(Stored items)
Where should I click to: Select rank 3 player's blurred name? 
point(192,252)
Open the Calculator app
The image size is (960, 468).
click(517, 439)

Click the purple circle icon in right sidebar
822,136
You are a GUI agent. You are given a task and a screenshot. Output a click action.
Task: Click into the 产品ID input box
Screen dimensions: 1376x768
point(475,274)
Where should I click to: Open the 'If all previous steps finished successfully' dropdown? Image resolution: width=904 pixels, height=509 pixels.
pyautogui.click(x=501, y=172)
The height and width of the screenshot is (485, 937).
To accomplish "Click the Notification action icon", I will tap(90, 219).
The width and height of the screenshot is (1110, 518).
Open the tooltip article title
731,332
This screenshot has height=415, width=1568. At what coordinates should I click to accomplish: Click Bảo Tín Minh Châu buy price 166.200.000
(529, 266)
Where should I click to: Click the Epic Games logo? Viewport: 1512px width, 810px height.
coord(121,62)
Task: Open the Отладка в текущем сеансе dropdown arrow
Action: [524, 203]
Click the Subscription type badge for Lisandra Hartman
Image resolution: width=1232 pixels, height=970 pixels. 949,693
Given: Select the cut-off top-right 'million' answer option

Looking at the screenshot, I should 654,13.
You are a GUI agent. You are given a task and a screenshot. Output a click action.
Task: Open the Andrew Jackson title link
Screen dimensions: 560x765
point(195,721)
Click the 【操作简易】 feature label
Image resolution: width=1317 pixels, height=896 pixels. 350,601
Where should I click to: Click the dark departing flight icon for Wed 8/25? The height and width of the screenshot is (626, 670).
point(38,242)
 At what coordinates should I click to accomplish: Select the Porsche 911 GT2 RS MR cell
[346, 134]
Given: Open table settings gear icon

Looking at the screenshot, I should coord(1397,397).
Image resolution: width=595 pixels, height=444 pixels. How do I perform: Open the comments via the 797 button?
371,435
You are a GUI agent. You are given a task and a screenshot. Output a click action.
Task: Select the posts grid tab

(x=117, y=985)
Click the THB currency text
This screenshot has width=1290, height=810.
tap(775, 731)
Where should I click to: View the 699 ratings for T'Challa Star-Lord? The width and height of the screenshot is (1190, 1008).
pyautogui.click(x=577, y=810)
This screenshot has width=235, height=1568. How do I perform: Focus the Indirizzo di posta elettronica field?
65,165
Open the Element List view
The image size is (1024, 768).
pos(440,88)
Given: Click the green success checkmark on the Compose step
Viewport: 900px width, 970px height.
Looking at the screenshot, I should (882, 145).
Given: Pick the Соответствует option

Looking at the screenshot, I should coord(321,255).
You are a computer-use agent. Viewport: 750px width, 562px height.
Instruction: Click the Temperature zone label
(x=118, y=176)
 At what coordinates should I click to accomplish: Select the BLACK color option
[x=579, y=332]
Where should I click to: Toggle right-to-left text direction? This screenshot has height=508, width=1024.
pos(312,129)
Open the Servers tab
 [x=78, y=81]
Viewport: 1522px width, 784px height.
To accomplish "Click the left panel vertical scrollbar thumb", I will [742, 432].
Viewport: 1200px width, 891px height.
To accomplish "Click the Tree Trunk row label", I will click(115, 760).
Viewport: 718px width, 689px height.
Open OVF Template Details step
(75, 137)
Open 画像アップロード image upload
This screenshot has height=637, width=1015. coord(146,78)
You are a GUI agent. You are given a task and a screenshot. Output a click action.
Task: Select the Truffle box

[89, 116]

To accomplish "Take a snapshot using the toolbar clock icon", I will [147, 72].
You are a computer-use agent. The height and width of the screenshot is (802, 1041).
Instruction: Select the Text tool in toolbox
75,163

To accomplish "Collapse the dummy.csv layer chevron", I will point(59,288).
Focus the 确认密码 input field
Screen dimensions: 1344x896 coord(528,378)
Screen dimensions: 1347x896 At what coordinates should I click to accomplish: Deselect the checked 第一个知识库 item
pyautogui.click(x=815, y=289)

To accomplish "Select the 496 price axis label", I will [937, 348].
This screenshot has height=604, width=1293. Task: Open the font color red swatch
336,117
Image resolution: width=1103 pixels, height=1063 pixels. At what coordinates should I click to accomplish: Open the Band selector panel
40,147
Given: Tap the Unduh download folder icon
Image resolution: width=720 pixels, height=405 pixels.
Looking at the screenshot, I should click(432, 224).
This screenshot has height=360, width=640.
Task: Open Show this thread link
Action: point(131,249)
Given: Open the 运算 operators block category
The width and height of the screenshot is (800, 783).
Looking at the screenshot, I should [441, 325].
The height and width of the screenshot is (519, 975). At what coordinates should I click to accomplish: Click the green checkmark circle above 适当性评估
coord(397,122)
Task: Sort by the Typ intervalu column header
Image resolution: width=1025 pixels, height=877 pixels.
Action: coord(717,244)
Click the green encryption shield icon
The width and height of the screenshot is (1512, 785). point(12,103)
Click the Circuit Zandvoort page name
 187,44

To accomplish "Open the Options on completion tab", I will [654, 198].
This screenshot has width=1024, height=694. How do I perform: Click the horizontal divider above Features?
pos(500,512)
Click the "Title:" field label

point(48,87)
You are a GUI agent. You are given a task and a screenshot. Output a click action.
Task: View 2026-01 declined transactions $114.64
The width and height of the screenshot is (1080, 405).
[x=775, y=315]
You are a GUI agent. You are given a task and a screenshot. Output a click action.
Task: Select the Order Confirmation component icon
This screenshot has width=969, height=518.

:: What you have to do ::
Find the word "computer" in the data and copy out each line where it turns up.

:: Problem solution ::
You are a computer-use agent. Viewport: 750px width, 562px height.
You are a computer-use agent. The height and width of the screenshot is (802, 1041).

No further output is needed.